## GIVEN EXERCISE
Copy out the data below verbatim, every line in its original order.
** begin STORED ROWS **
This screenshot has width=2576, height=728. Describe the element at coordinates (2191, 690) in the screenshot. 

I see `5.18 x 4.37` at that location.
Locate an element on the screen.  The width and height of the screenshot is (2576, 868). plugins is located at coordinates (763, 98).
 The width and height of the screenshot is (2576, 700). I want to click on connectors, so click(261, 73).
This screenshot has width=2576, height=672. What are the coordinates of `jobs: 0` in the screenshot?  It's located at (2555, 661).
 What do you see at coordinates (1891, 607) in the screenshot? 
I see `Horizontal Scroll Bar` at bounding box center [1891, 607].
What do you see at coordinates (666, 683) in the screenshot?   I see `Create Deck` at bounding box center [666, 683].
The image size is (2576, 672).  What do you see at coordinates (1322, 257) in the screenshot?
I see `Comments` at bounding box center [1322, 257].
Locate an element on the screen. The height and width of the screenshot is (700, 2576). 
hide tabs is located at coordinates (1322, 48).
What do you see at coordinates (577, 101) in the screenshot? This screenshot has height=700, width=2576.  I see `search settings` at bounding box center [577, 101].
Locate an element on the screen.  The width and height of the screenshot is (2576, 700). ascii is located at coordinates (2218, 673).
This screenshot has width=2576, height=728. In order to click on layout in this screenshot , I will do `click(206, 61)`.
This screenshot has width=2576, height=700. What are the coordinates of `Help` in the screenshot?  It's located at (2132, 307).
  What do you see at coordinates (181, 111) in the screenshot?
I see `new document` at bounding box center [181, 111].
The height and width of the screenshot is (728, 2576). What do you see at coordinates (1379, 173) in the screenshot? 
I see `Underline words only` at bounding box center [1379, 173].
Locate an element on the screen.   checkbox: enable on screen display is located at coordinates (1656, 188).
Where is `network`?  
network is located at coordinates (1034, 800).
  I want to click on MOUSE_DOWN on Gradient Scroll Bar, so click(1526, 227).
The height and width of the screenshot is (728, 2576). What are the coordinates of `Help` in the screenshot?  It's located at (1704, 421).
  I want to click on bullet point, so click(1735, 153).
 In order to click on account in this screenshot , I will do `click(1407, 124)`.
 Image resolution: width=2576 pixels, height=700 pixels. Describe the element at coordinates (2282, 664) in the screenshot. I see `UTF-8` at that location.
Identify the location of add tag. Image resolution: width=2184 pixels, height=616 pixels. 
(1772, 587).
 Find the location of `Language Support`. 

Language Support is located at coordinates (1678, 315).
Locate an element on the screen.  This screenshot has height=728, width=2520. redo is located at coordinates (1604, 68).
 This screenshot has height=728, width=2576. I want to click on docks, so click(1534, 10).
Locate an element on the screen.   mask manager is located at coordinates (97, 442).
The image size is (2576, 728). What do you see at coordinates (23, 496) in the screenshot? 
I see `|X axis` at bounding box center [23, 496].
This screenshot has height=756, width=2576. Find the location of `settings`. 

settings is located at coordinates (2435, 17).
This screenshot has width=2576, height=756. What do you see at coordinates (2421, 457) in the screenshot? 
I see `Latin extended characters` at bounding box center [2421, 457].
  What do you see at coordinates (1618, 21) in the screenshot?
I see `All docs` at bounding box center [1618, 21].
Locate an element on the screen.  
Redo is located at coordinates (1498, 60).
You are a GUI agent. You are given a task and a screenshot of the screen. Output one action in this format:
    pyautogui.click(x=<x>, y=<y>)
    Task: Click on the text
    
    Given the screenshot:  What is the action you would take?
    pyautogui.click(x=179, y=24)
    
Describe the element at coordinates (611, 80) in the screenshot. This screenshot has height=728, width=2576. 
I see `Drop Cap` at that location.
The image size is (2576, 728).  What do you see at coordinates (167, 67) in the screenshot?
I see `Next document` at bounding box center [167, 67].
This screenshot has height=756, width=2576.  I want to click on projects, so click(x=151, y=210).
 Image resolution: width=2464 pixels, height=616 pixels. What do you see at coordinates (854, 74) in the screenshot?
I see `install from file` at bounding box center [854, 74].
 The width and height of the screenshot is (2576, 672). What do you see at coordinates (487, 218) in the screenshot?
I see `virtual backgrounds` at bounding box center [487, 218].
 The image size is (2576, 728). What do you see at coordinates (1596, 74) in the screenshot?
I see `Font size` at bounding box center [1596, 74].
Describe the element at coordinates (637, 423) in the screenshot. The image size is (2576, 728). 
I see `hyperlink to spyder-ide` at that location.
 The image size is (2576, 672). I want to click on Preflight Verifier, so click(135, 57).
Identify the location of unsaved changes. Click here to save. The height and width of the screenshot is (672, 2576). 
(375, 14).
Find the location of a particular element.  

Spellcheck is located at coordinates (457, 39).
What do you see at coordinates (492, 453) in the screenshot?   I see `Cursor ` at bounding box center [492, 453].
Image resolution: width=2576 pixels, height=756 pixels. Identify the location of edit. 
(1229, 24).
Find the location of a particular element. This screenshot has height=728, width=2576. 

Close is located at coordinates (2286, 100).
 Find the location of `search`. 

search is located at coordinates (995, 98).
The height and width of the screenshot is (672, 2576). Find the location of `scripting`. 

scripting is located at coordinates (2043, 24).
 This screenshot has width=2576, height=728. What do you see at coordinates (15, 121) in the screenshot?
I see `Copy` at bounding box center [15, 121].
** end STORED ROWS **
## RESPONSE
This screenshot has width=2576, height=728. Describe the element at coordinates (2191, 690) in the screenshot. 

I see `5.18 x 4.37` at that location.
Locate an element on the screen.  The width and height of the screenshot is (2576, 868). plugins is located at coordinates (763, 98).
 The width and height of the screenshot is (2576, 700). I want to click on connectors, so click(261, 73).
This screenshot has width=2576, height=672. What are the coordinates of `jobs: 0` in the screenshot?  It's located at (2555, 661).
 What do you see at coordinates (1891, 607) in the screenshot? 
I see `Horizontal Scroll Bar` at bounding box center [1891, 607].
What do you see at coordinates (666, 683) in the screenshot?   I see `Create Deck` at bounding box center [666, 683].
The image size is (2576, 672).  What do you see at coordinates (1322, 257) in the screenshot?
I see `Comments` at bounding box center [1322, 257].
Locate an element on the screen. The height and width of the screenshot is (700, 2576). 
hide tabs is located at coordinates (1322, 48).
What do you see at coordinates (577, 101) in the screenshot? This screenshot has height=700, width=2576.  I see `search settings` at bounding box center [577, 101].
Locate an element on the screen.  The width and height of the screenshot is (2576, 700). ascii is located at coordinates (2218, 673).
This screenshot has width=2576, height=728. In order to click on layout in this screenshot , I will do `click(206, 61)`.
This screenshot has width=2576, height=700. What are the coordinates of `Help` in the screenshot?  It's located at (2132, 307).
  What do you see at coordinates (181, 111) in the screenshot?
I see `new document` at bounding box center [181, 111].
The height and width of the screenshot is (728, 2576). What do you see at coordinates (1379, 173) in the screenshot? 
I see `Underline words only` at bounding box center [1379, 173].
Locate an element on the screen.   checkbox: enable on screen display is located at coordinates (1656, 188).
Where is `network`?  
network is located at coordinates (1034, 800).
  I want to click on MOUSE_DOWN on Gradient Scroll Bar, so click(1526, 227).
The height and width of the screenshot is (728, 2576). What are the coordinates of `Help` in the screenshot?  It's located at (1704, 421).
  I want to click on bullet point, so click(1735, 153).
 In order to click on account in this screenshot , I will do `click(1407, 124)`.
 Image resolution: width=2576 pixels, height=700 pixels. Describe the element at coordinates (2282, 664) in the screenshot. I see `UTF-8` at that location.
Identify the location of add tag. Image resolution: width=2184 pixels, height=616 pixels. 
(1772, 587).
 Find the location of `Language Support`. 

Language Support is located at coordinates (1678, 315).
Locate an element on the screen.  This screenshot has height=728, width=2520. redo is located at coordinates (1604, 68).
 This screenshot has height=728, width=2576. I want to click on docks, so click(1534, 10).
Locate an element on the screen.   mask manager is located at coordinates (97, 442).
The image size is (2576, 728). What do you see at coordinates (23, 496) in the screenshot? 
I see `|X axis` at bounding box center [23, 496].
This screenshot has height=756, width=2576. Find the location of `settings`. 

settings is located at coordinates (2435, 17).
This screenshot has width=2576, height=756. What do you see at coordinates (2421, 457) in the screenshot? 
I see `Latin extended characters` at bounding box center [2421, 457].
  What do you see at coordinates (1618, 21) in the screenshot?
I see `All docs` at bounding box center [1618, 21].
Locate an element on the screen.  
Redo is located at coordinates (1498, 60).
You are a GUI agent. You are given a task and a screenshot of the screen. Output one action in this format:
    pyautogui.click(x=<x>, y=<y>)
    Task: Click on the text
    
    Given the screenshot:  What is the action you would take?
    pyautogui.click(x=179, y=24)
    
Describe the element at coordinates (611, 80) in the screenshot. This screenshot has height=728, width=2576. 
I see `Drop Cap` at that location.
The image size is (2576, 728).  What do you see at coordinates (167, 67) in the screenshot?
I see `Next document` at bounding box center [167, 67].
This screenshot has height=756, width=2576.  I want to click on projects, so click(x=151, y=210).
 Image resolution: width=2464 pixels, height=616 pixels. What do you see at coordinates (854, 74) in the screenshot?
I see `install from file` at bounding box center [854, 74].
 The width and height of the screenshot is (2576, 672). What do you see at coordinates (487, 218) in the screenshot?
I see `virtual backgrounds` at bounding box center [487, 218].
 The image size is (2576, 728). What do you see at coordinates (1596, 74) in the screenshot?
I see `Font size` at bounding box center [1596, 74].
Describe the element at coordinates (637, 423) in the screenshot. The image size is (2576, 728). 
I see `hyperlink to spyder-ide` at that location.
 The image size is (2576, 672). I want to click on Preflight Verifier, so click(135, 57).
Identify the location of unsaved changes. Click here to save. The height and width of the screenshot is (672, 2576). 
(375, 14).
Find the location of a particular element.  

Spellcheck is located at coordinates (457, 39).
What do you see at coordinates (492, 453) in the screenshot?   I see `Cursor ` at bounding box center [492, 453].
Image resolution: width=2576 pixels, height=756 pixels. Identify the location of edit. 
(1229, 24).
Find the location of a particular element. This screenshot has height=728, width=2576. 

Close is located at coordinates (2286, 100).
 Find the location of `search`. 

search is located at coordinates (995, 98).
The height and width of the screenshot is (672, 2576). Find the location of `scripting`. 

scripting is located at coordinates (2043, 24).
 This screenshot has width=2576, height=728. What do you see at coordinates (15, 121) in the screenshot?
I see `Copy` at bounding box center [15, 121].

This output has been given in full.